We also are going to offer nutrition classes, because if a child doesn’t know how to eat right and what not eating right can do to their bodies, then I’m concerend that they’ll going to leave home and eat fast-food for breakfast, lunch and dinner because it’s so cheap and easy. That’s not a good thing to be doing.”
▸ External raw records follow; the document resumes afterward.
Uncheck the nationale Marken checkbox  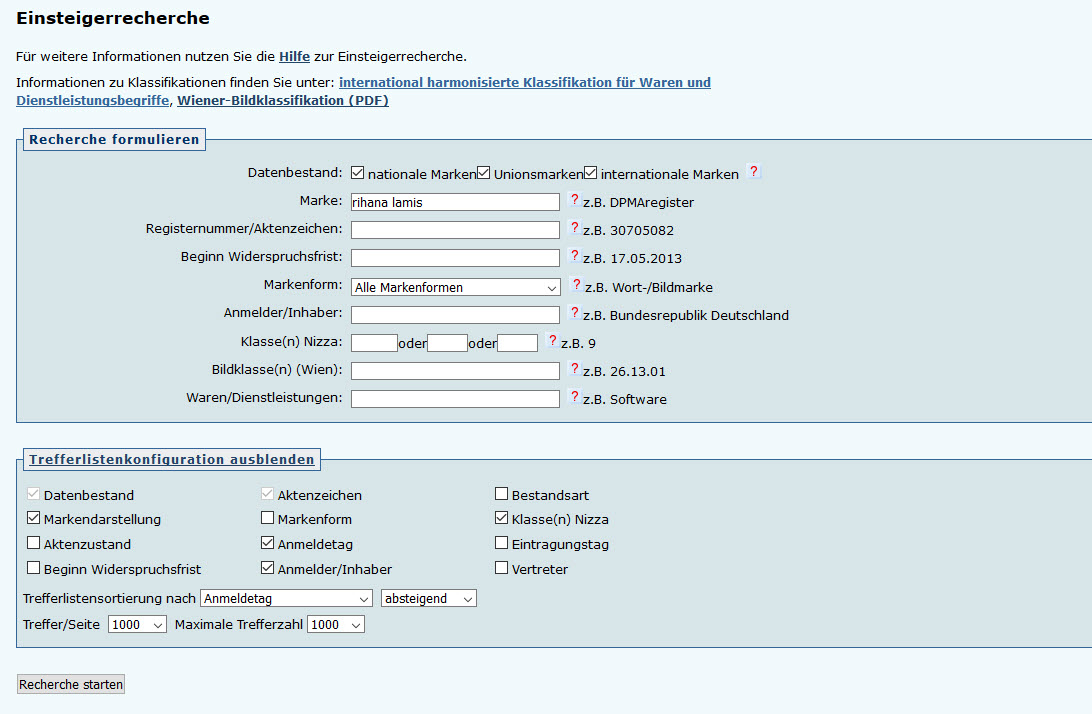(358, 173)
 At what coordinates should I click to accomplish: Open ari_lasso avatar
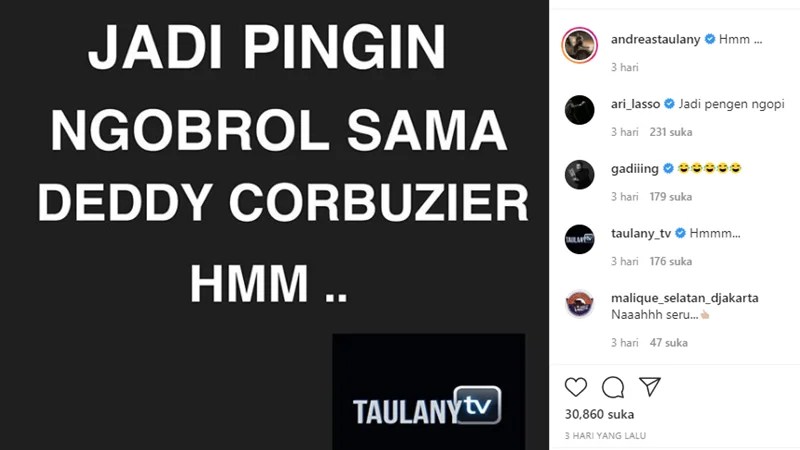click(x=580, y=110)
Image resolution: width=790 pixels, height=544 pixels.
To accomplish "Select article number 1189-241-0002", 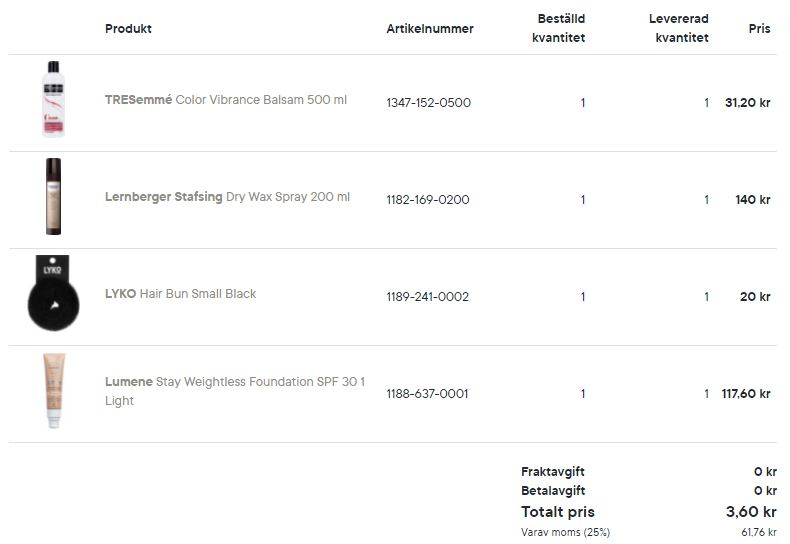I will coord(427,297).
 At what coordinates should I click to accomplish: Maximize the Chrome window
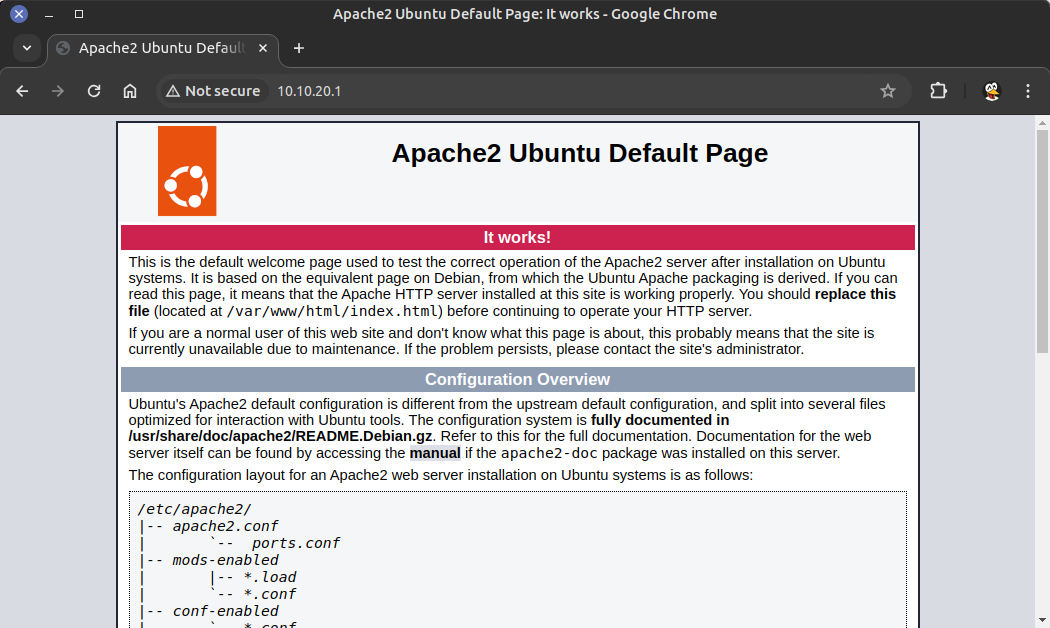79,14
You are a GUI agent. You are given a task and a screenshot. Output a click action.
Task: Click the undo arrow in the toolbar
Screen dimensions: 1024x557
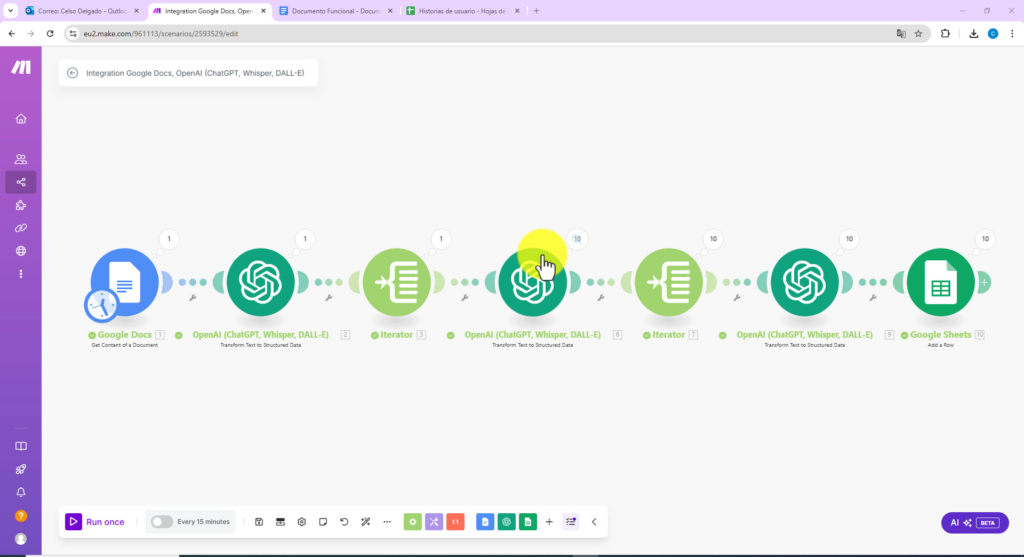pos(345,522)
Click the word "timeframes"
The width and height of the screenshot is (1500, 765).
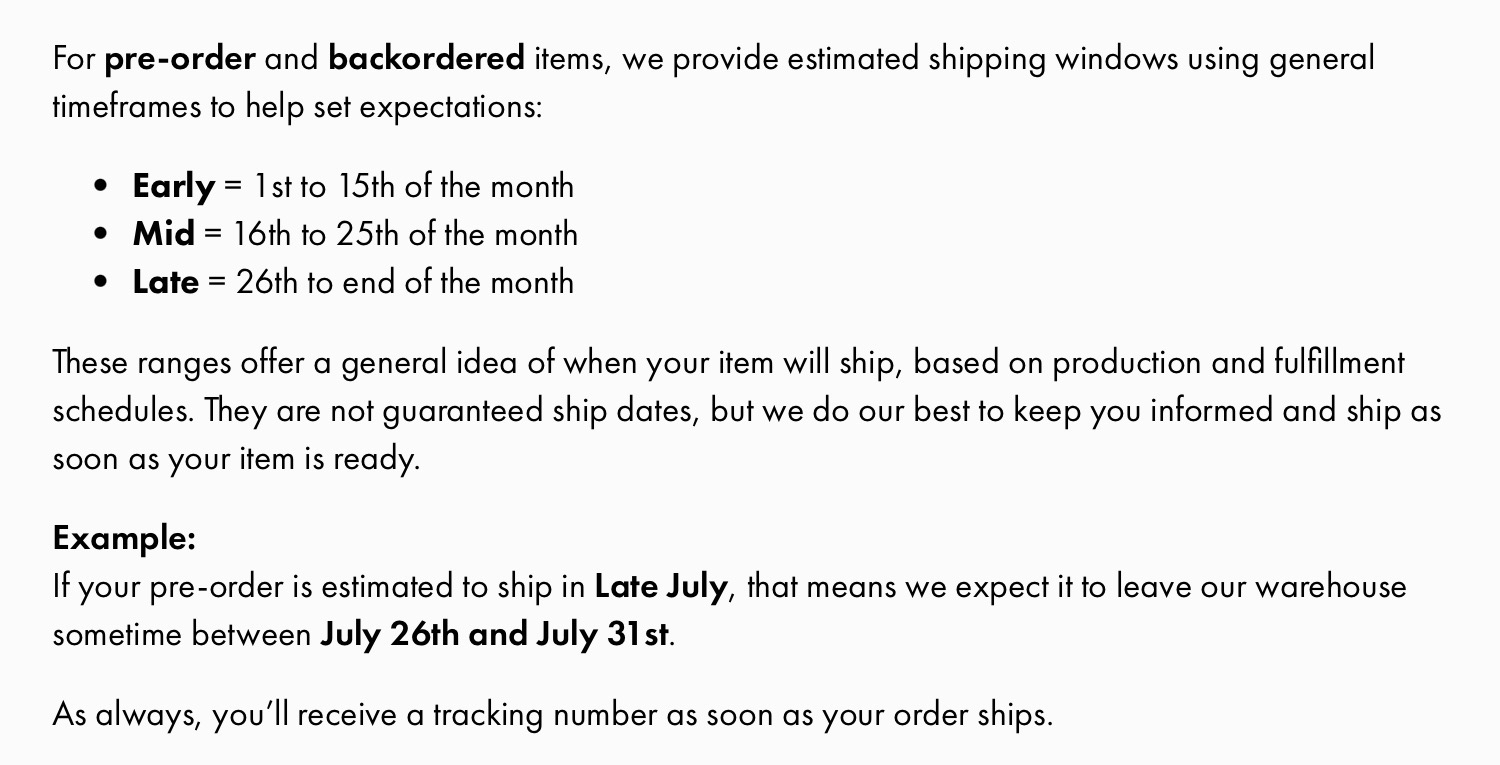coord(126,107)
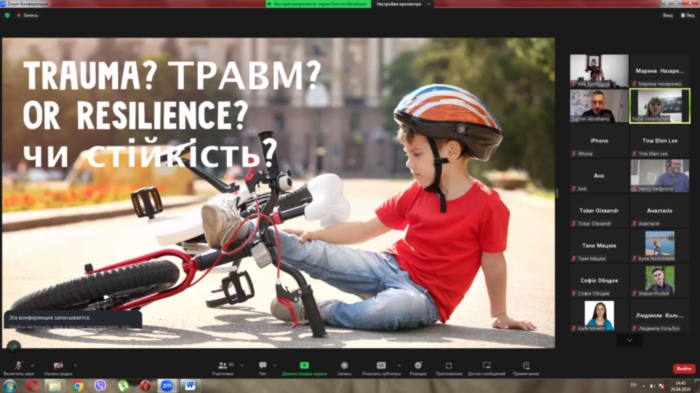Show more participants with down chevron
This screenshot has width=700, height=393.
click(x=629, y=340)
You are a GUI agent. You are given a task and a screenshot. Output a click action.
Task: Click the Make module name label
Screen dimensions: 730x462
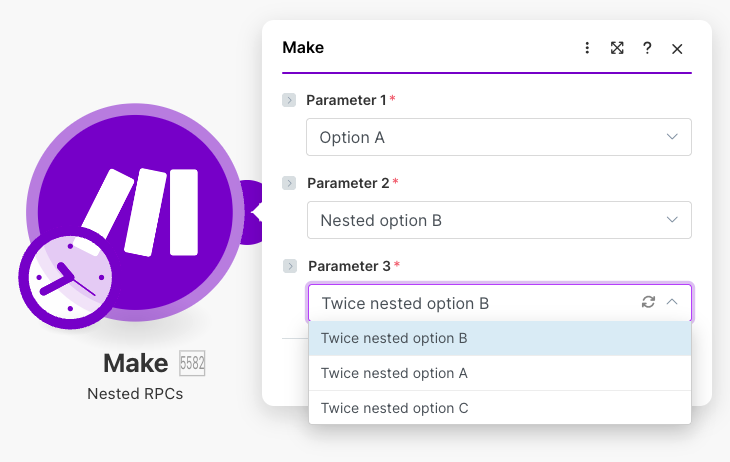[x=135, y=363]
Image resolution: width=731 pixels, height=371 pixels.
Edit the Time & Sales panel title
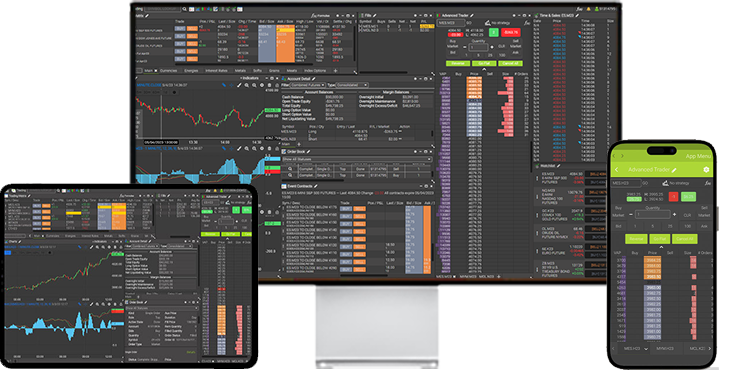[577, 15]
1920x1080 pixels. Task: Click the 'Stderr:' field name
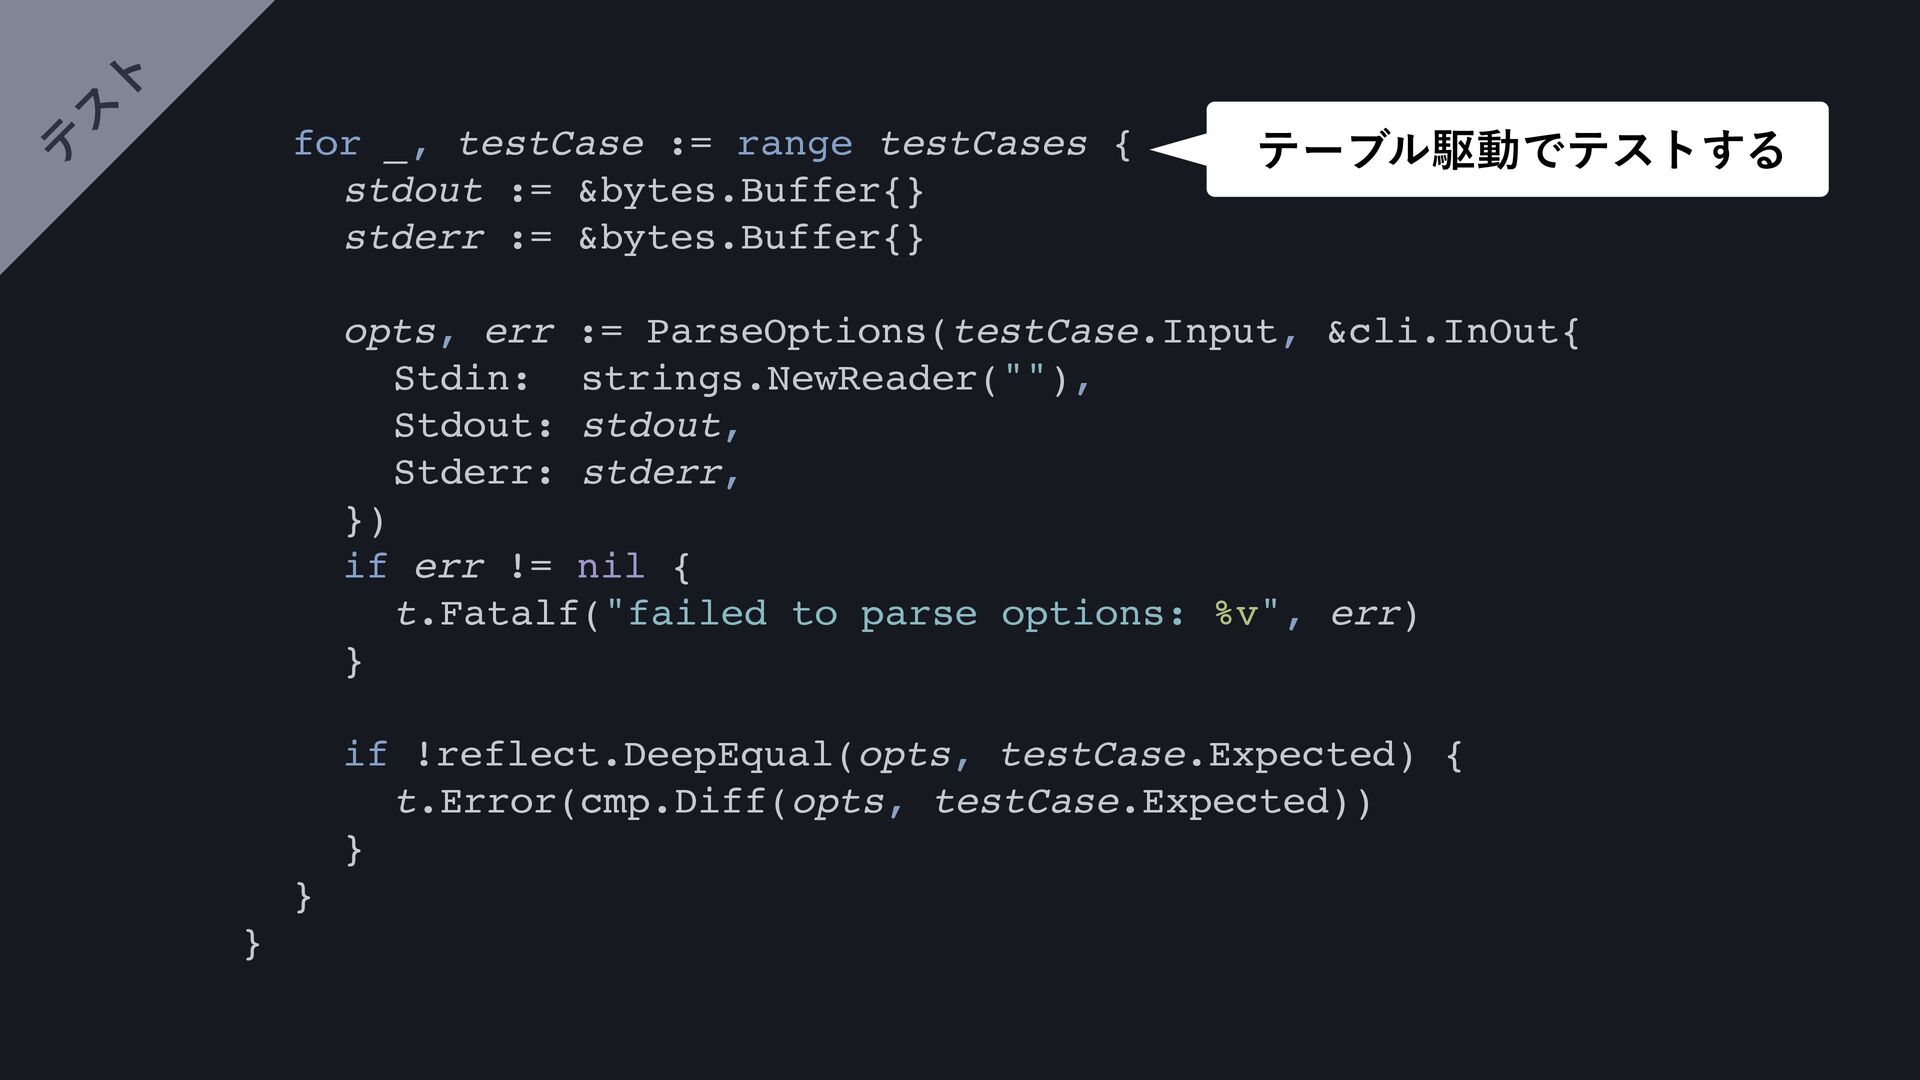tap(473, 473)
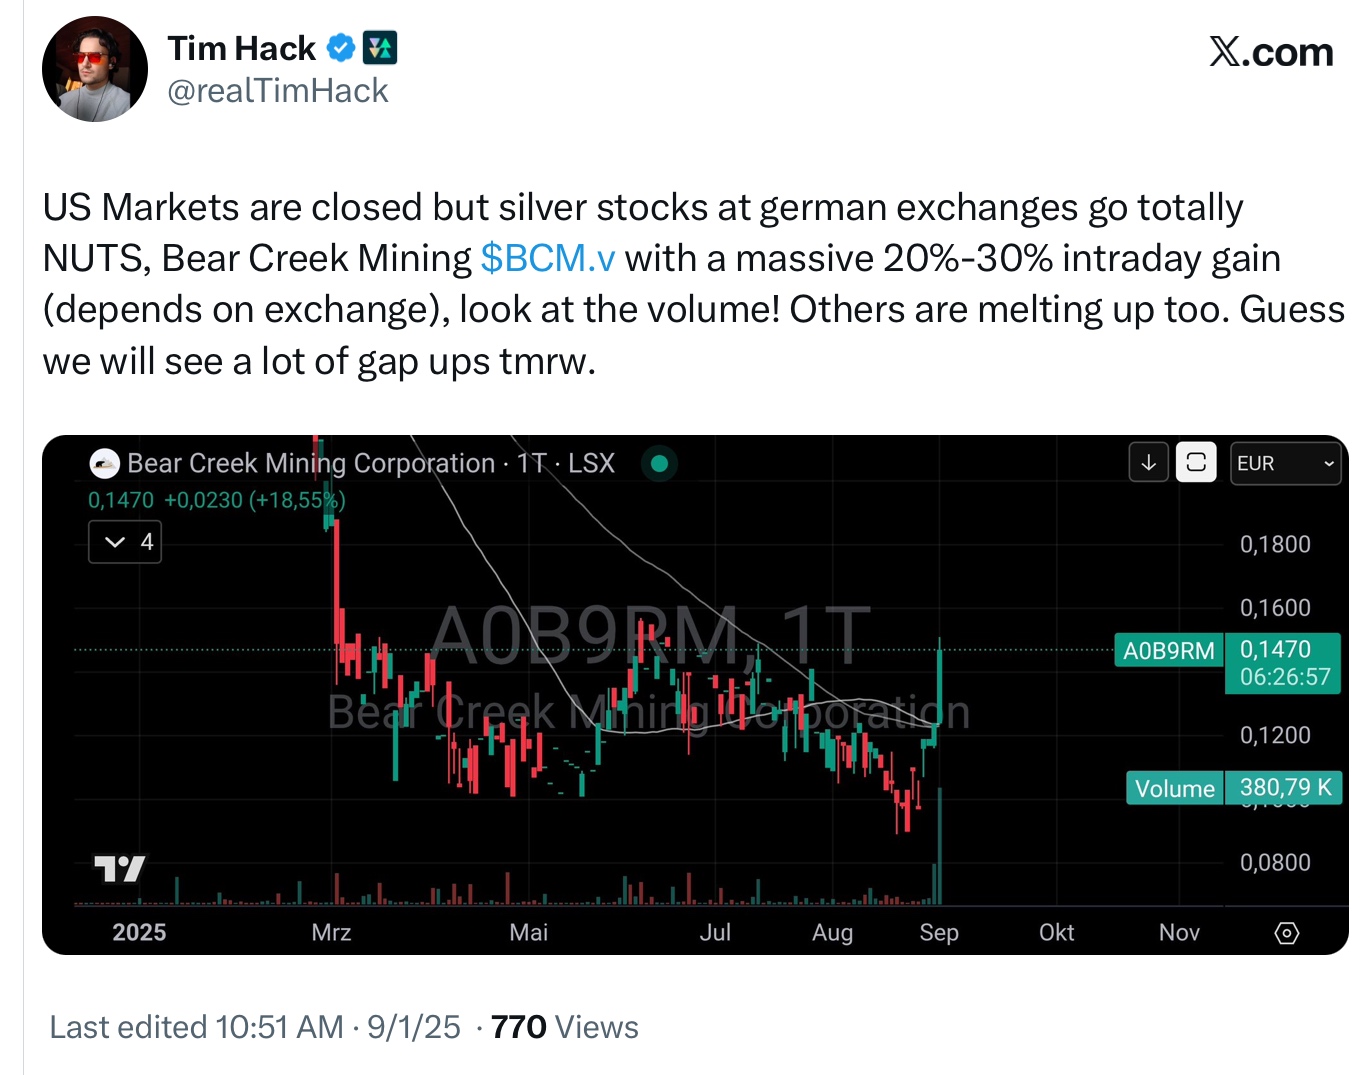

•What Houston will be like in five years: “I hope we will be more interested in our youth. I feel like we’ve put our youth on the back burner and kind of forgotten them. It’s time for that to change. They have nothing to do here; we had a chance to get a youth center here in the early 2000s and it went bye-bye and I still don’t understand why. That’s something we really need to consider, and we’re surrounded by Cabool, Licking, Success, Evening Shade and Summersville, and I think if we built something nice, they would come from those places, too. If we could get everybody on the same page and get maybe get several grant writers together, we might be able to get five grants together and pull that off.”